-------- DATA

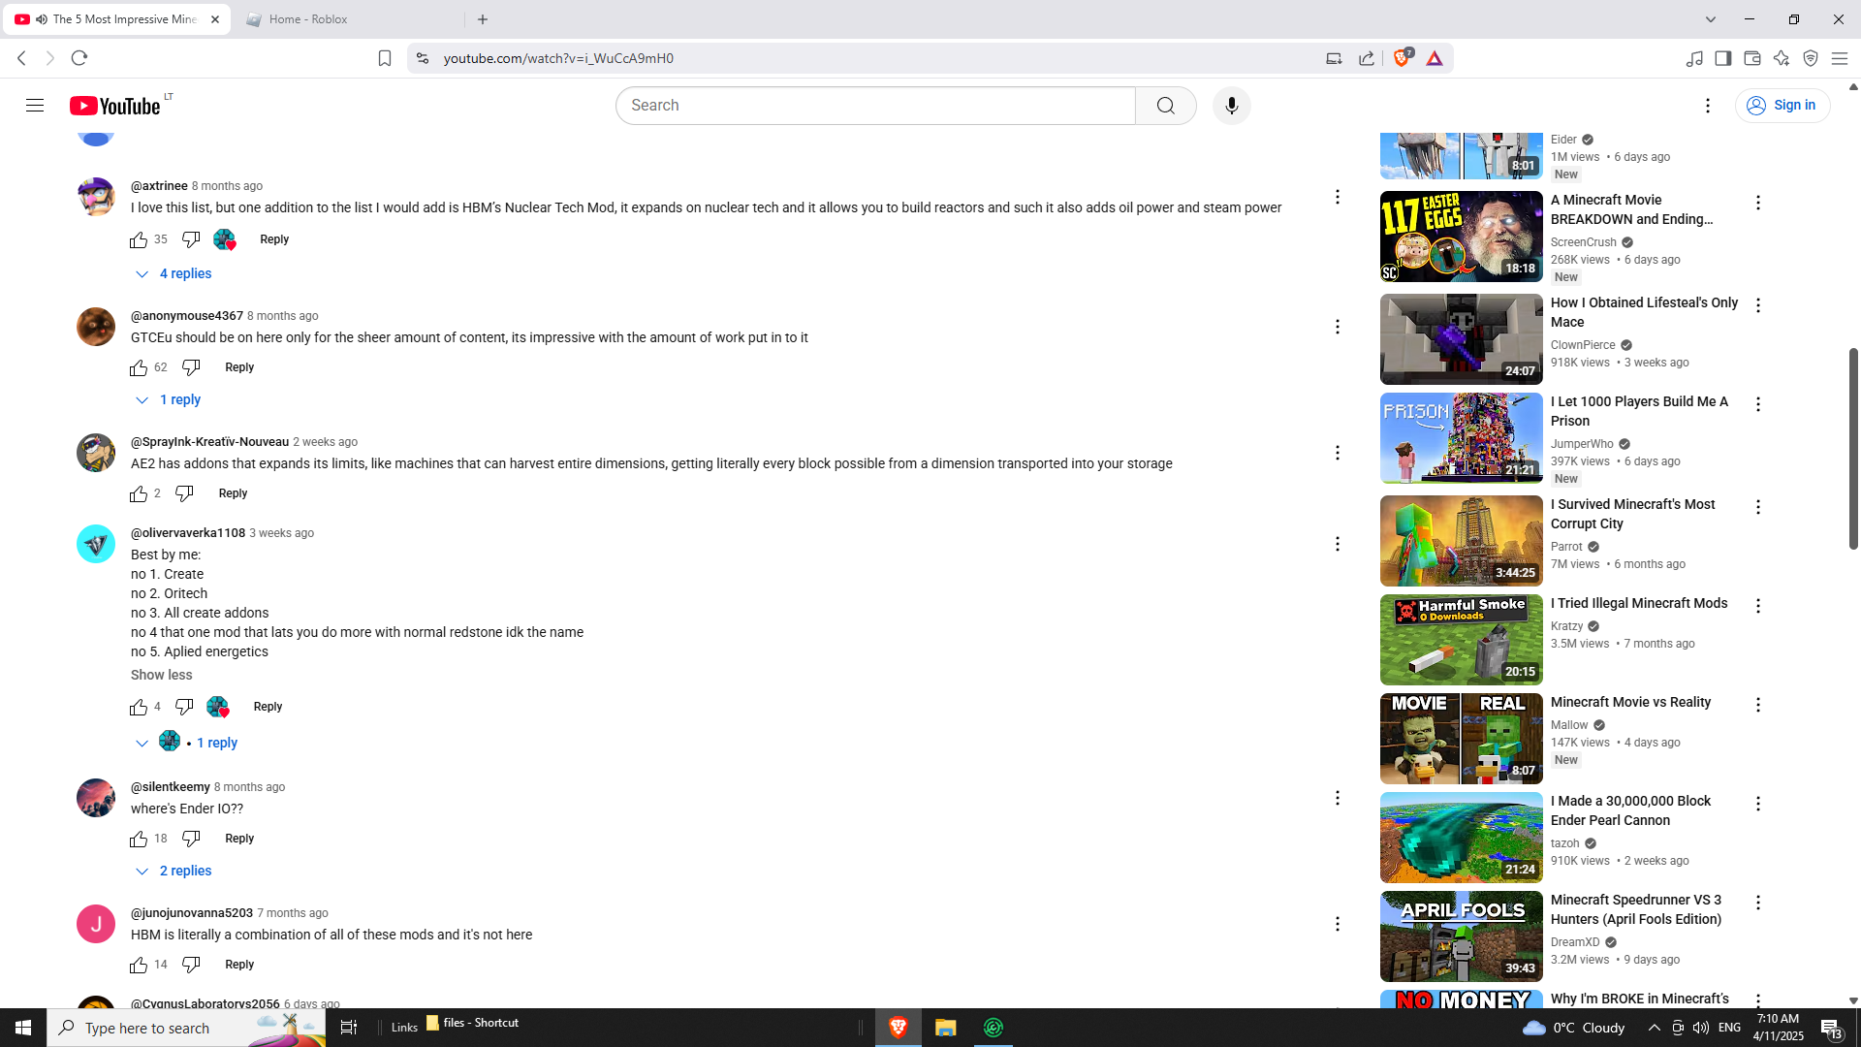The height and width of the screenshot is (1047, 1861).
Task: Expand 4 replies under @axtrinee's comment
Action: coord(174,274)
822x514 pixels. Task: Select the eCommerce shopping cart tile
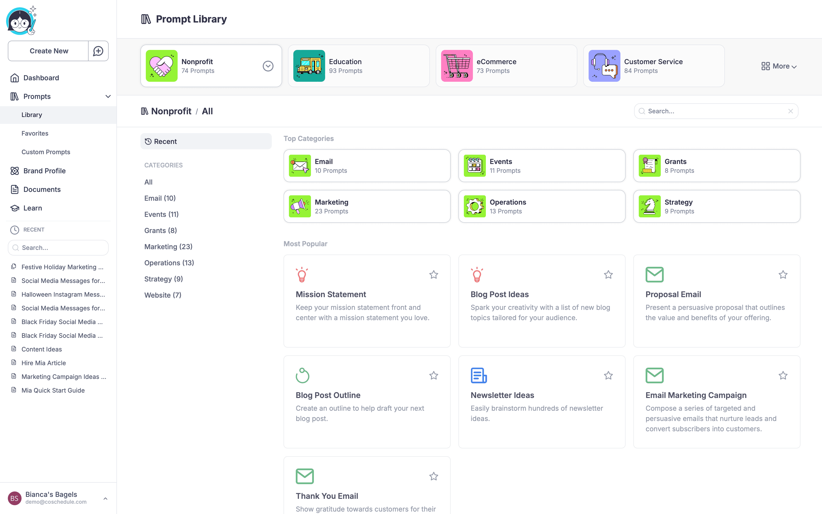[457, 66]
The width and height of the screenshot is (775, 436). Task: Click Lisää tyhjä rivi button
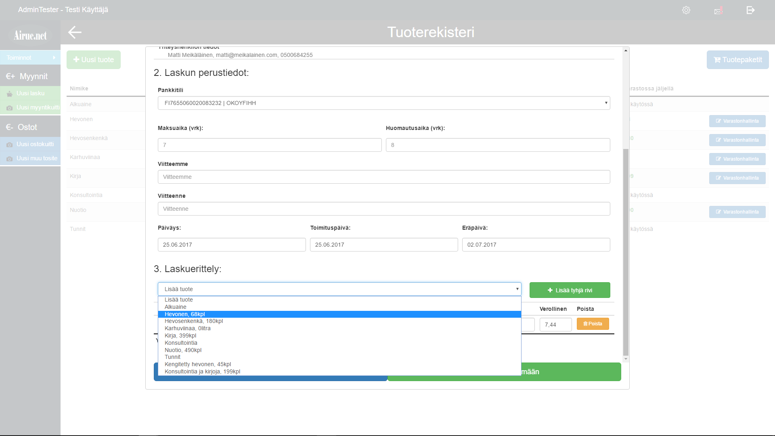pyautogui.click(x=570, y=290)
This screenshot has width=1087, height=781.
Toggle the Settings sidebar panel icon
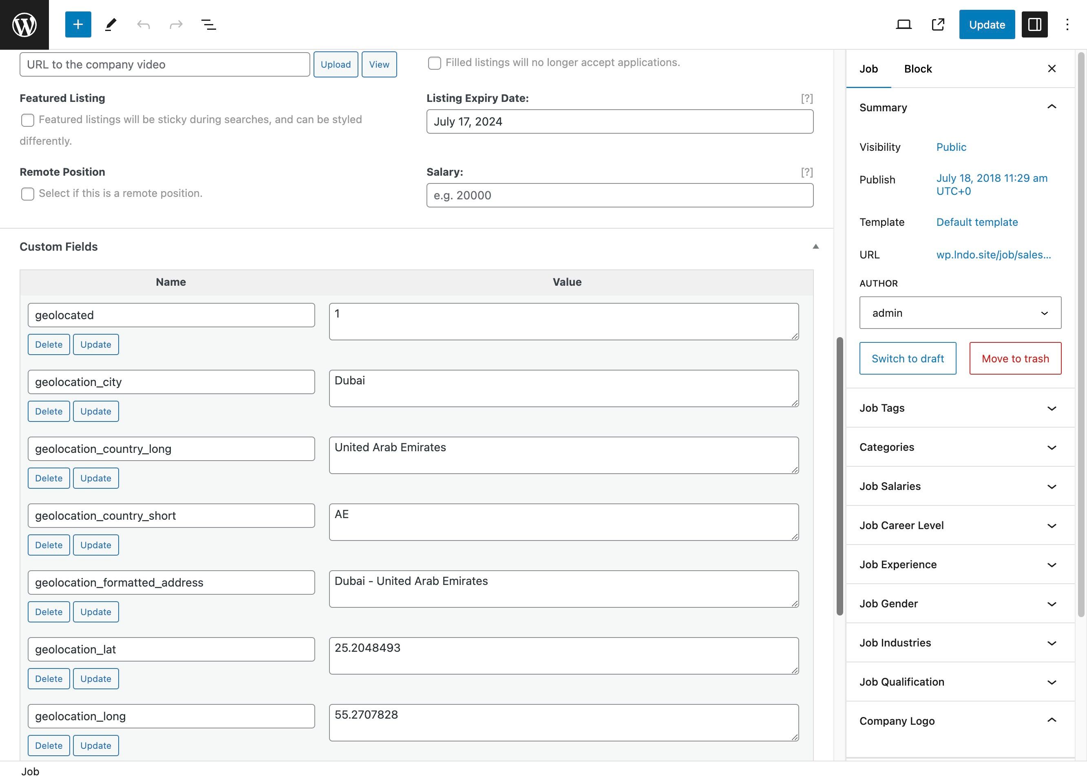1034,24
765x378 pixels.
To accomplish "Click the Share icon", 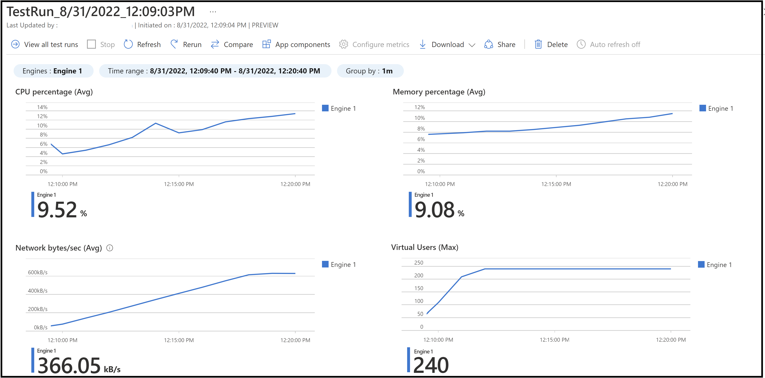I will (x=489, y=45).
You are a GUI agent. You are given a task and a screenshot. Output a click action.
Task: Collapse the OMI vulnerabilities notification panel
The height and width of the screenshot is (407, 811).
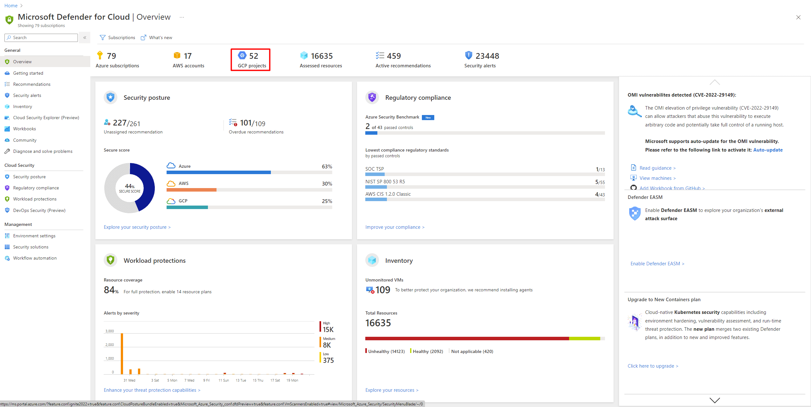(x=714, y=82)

----------------

▶ _WORK REQUIRED_:
Leave every picture out and write out, word for word, the lines from the one that contains "Task: Collapse the" through the last line of the records.

▶ _RESPONSE AREA_:
Task: Collapse the OMI vulnerabilities notification panel
The height and width of the screenshot is (407, 811).
(x=714, y=82)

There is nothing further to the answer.